INSTRUCTION: Lay out the rows starting at the line containing "Image resolution: width=731" and ending at the line containing "Action: [x=12, y=156]" as a numbered list, omitting blank lines.

Target pointing data:
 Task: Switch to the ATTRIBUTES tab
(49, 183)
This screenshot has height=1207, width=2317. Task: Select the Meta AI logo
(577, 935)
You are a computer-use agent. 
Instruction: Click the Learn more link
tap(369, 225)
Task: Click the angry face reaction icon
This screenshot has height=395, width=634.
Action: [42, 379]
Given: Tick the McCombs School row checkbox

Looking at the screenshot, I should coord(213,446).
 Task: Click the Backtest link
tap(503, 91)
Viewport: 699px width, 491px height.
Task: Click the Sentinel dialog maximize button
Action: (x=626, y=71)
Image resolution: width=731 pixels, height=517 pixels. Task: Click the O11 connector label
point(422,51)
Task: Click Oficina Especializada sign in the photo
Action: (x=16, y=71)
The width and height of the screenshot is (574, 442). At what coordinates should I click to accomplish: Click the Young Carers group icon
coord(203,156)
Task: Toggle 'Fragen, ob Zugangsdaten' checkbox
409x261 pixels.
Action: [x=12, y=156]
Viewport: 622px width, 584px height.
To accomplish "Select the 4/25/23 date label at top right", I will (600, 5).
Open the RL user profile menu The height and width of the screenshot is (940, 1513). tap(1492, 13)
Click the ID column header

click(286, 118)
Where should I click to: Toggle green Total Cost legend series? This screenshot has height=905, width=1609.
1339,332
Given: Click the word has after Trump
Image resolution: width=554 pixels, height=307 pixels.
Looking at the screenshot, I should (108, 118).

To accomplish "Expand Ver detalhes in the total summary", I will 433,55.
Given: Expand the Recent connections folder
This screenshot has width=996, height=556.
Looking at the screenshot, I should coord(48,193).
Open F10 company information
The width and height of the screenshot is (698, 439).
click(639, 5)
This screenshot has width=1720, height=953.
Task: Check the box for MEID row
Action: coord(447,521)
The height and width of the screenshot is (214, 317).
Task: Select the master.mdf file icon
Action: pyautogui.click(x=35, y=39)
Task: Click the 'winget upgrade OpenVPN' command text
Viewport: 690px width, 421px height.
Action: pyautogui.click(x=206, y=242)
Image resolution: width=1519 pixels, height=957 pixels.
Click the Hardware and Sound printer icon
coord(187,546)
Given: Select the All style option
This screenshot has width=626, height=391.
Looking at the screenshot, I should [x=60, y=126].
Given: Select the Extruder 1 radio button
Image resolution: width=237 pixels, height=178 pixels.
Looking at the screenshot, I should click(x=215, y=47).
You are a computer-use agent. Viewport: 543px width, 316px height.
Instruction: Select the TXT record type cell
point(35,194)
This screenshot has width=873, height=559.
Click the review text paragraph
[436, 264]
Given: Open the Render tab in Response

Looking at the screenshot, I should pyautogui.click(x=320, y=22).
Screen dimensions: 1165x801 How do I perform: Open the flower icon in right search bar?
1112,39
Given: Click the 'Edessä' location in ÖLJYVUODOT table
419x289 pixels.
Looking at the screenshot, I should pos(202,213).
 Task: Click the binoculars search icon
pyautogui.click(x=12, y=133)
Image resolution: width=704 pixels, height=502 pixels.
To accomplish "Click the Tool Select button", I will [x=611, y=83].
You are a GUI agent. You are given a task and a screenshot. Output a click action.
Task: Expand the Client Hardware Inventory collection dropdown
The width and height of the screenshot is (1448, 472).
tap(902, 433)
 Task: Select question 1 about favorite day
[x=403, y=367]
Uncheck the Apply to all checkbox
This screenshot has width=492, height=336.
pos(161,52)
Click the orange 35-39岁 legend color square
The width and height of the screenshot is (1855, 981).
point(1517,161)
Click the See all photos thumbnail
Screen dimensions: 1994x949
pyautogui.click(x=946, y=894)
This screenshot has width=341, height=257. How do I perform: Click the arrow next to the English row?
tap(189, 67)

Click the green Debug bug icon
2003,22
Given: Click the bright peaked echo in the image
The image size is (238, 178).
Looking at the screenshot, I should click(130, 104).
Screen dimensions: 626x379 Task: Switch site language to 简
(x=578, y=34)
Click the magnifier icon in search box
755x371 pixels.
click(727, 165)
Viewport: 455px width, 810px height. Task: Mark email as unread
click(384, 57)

FULL ANSWER:
1. Image resolution: width=731 pixels, height=517 pixels. Task: Click the O11 connector label
2. point(422,51)
3. Task: Click Oficina Especializada sign in the photo
4. Action: (x=16, y=71)
5. The width and height of the screenshot is (574, 442). At what coordinates should I click to accomplish: Click the Young Carers group icon
6. coord(203,156)
7. Task: Toggle 'Fragen, ob Zugangsdaten' checkbox
8. 409x261 pixels.
9. Action: [x=12, y=156]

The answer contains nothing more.